**Aim of the task:** Count the lines holding the string "cell" in the records, and give only the count.

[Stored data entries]
# # # # #
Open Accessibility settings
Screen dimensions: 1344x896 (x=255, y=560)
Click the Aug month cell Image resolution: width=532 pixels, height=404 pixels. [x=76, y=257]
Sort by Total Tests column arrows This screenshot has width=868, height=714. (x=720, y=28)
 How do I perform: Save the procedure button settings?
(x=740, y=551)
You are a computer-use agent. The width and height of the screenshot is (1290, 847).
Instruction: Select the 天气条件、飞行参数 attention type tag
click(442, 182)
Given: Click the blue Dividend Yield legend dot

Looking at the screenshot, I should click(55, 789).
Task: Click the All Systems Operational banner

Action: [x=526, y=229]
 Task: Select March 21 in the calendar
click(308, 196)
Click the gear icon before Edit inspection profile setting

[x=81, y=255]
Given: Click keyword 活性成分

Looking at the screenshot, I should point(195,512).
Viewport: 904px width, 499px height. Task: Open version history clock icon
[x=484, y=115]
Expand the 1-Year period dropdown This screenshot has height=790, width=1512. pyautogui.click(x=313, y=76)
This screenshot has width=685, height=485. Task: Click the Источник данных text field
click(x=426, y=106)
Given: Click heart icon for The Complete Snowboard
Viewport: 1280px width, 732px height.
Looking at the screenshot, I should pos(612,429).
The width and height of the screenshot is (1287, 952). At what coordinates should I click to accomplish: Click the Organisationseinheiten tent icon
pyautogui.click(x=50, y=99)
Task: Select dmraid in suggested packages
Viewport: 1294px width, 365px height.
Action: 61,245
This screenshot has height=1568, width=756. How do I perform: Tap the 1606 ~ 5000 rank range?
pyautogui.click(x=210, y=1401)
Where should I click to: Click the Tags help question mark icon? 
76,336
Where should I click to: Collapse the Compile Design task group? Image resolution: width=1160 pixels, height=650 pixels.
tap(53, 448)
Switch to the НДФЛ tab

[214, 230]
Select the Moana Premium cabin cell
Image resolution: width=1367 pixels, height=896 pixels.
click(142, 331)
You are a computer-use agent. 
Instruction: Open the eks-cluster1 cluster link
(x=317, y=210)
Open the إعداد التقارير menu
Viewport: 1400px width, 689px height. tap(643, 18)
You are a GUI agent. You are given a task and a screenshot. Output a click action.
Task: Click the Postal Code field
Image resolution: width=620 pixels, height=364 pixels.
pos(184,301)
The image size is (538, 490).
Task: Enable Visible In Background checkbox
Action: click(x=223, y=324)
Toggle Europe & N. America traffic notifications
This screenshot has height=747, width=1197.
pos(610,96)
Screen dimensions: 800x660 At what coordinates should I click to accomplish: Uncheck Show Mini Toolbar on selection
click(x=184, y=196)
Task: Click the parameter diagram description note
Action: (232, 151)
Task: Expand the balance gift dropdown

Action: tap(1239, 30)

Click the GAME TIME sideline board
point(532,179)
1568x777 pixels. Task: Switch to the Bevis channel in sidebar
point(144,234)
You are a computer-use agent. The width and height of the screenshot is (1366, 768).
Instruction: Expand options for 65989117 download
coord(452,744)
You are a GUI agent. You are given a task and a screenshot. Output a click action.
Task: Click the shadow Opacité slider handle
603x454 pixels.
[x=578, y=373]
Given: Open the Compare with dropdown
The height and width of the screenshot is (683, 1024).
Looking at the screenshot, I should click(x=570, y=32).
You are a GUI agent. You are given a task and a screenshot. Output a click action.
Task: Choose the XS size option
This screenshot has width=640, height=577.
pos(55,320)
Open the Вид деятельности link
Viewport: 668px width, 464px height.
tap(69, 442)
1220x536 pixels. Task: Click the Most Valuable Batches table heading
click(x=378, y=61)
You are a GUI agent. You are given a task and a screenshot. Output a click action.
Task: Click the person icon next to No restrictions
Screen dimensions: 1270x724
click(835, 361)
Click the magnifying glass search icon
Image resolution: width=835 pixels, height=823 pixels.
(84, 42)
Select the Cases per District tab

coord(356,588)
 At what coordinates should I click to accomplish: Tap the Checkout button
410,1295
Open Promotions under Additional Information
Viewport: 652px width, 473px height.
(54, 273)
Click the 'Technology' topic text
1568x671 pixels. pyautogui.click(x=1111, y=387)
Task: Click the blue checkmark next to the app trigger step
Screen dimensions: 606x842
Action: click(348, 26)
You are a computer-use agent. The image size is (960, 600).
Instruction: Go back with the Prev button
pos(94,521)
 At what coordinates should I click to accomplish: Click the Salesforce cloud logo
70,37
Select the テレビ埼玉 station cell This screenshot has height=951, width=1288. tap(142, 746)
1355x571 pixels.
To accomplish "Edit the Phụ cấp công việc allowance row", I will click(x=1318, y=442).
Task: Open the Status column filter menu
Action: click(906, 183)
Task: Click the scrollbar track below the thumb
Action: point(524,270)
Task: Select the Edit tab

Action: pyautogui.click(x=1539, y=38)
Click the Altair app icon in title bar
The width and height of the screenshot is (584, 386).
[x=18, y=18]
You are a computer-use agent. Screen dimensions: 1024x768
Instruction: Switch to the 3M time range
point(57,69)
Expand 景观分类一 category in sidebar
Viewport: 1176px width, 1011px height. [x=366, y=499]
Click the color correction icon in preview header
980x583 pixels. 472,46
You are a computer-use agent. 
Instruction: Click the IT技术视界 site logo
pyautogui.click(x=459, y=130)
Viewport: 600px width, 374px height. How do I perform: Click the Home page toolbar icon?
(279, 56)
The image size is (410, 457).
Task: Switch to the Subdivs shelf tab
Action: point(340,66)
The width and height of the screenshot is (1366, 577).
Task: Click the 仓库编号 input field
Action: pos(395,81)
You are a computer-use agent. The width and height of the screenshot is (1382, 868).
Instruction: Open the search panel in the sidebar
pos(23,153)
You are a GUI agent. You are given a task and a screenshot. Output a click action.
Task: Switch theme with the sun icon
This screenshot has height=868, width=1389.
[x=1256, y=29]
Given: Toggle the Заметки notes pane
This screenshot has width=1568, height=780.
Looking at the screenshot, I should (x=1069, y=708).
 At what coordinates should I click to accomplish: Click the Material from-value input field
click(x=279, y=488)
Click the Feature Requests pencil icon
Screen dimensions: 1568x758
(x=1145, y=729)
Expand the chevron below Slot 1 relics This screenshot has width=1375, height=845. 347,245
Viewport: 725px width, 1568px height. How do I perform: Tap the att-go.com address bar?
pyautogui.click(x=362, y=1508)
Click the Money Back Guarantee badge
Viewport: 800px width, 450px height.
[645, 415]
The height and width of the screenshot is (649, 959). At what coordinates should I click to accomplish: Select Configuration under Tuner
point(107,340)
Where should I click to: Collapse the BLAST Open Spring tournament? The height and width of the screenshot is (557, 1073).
# # # # #
**Result of the task:** 3